The results presented contribute to the growing body of work developed by several research groups in this area, and the findings are of clear interest. However, the manuscript would benefit from improvements to enhance its clarity and impact. In particular:
The main contributions should be more clearly articulated in the abstract and introduction to better guide the reader and emphasize the novelty of the work.

The rationale behind the selection of the simulated cases should be explained in greater detail.

A brief introductory description of the data analysis techniques employed would improve accessibility for readers who may not be specialists in these methods.

Further clarification is needed regarding the validity and representativeness of results obtained using an actuator disk model at model scale, particularly in relation to full-scale, bladed wind turbines.

Overall, I believe the manuscript is suitable to proceed in the review process at Wind Energy Science and may be considered for publication, provided that the authors adequately address the reviewers’ comments.

General comments
Section 2.4 – Cases Analysed. I recommend adding a brief discussion linking the selected Strouhal numbers (St) to the characteristic frequencies of floating wind turbines in the 10–15 MW range. When combined with near-rated wind speed conditions, the St values considered in this article are expected to correspond to the frequency range associated with the rigid-body modes of spar or semisubmersible platforms. Providing this context would help readers better understand the physical relevance of the selected cases. In addition, it would be useful to clarify why higher reduced frequencies (potentially representative of the wave frequency range, where large platform motions may occur due to wave excitation) were not considered.

Section 4. The presentation of the POD results could be made more didactic to benefit readers who may not be familiar with this type of analysis. For instance, further explanation could be provided on why certain modes appear as opposite pairs and how they should be physically interpreted. This is particularly important given the paper’s structure, in which similar types of results are presented repeatedly for different cases. I recommend including a concise introductory explanation of how to interpret POD results, either at the beginning of Section 4 or by using the results in Section 4.1 as a guiding example, to support the reader throughout the remainder of the section.

◆ **Excerpted records**:
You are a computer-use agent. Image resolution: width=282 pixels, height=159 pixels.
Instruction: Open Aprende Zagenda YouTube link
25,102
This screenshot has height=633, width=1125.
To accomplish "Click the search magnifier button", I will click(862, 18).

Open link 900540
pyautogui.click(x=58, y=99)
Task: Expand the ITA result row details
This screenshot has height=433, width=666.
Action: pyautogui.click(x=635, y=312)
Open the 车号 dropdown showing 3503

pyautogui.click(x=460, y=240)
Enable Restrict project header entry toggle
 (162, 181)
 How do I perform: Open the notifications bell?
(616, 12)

◆ **Short exercise A**: Change the stretch of the review from "Further clarification is" through "the reviewers’ comments.", replacing "actuator disk" with "porous disk".
◆ **Short exercise B**: Rescale all the records above by multiplying every coordinate in their answers by 1.05 and rounding to whole numbers, with halves rounded up. Write out every line of the records again, requests included, and leave the numbers in the requests unchanged.

◆ **Exercise result A**:
Further clarification is needed regarding the validity and representativeness of results obtained using an porous disk model at model scale, particularly in relation to full-scale, bladed wind turbines.

Overall, I believe the manuscript is suitable to proceed in the review process at Wind Energy Science and may be considered for publication, provided that the authors adequately address the reviewers’ comments.

◆ **Exercise result B**:
You are a computer-use agent. Image resolution: width=282 pixels, height=159 pixels.
Instruction: Open Aprende Zagenda YouTube link
26,107
This screenshot has height=633, width=1125.
To accomplish "Click the search magnifier button", I will click(905, 19).

Open link 900540
pyautogui.click(x=61, y=104)
Task: Expand the ITA result row details
This screenshot has height=433, width=666.
Action: pyautogui.click(x=667, y=328)
Open the 车号 dropdown showing 3503

pyautogui.click(x=483, y=252)
Enable Restrict project header entry toggle
 (170, 190)
 How do I perform: Open the notifications bell?
(647, 13)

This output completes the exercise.